* What you have to do
Write every line below out again, exactly as given, but leave out the pictures.

☆ ☆ ☆ ☆ ☆ ☆ ☆

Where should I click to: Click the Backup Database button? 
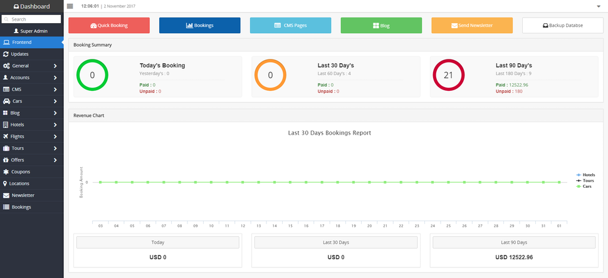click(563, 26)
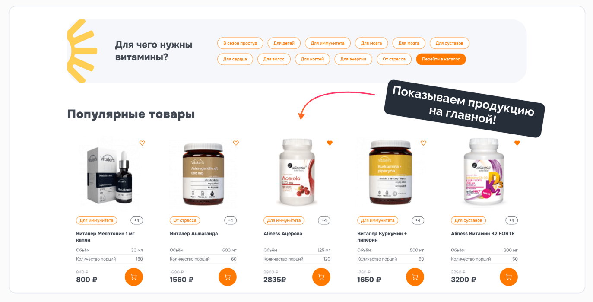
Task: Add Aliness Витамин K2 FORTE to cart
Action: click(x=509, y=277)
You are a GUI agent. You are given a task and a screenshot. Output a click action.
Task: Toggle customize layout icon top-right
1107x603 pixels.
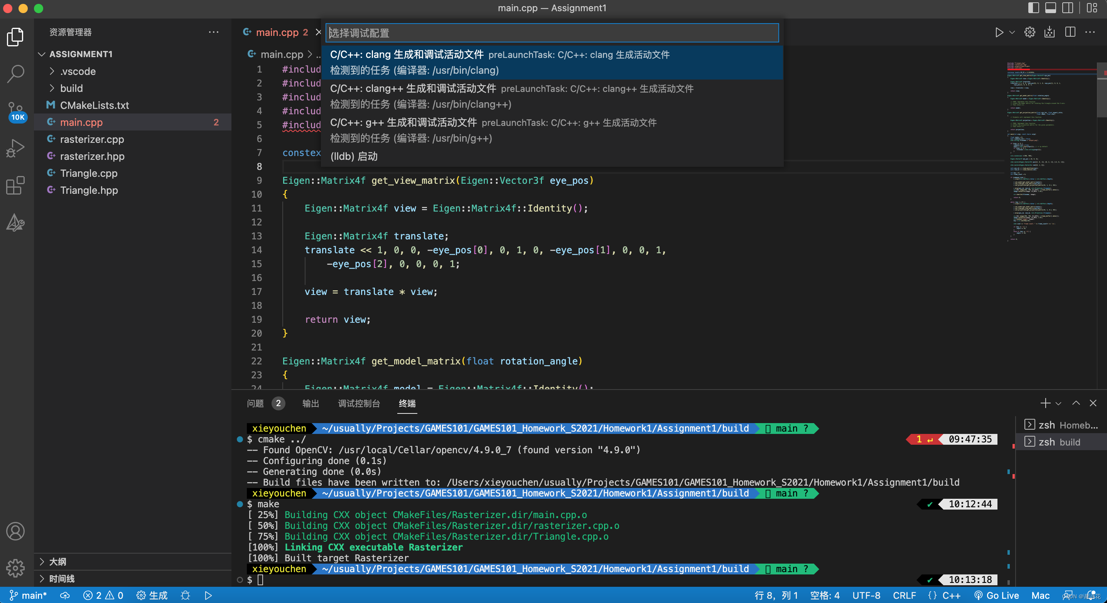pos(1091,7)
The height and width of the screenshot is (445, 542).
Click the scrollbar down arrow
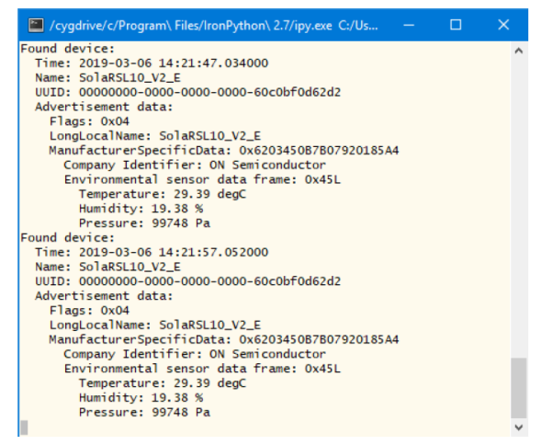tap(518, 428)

☆ ☆ ☆ ☆ ☆ ☆ ☆

* Expected output
Where should I click to: Click the Backup Database button? 
click(563, 26)
Task: Add Aliness Витамин K2 FORTE to cart
Action: click(x=509, y=277)
You are a GUI agent. You are given a task and a screenshot. Output a click action.
Task: Toggle customize layout icon top-right
1107x603 pixels.
pos(1091,7)
The height and width of the screenshot is (445, 542).
Click the scrollbar down arrow
tap(518, 428)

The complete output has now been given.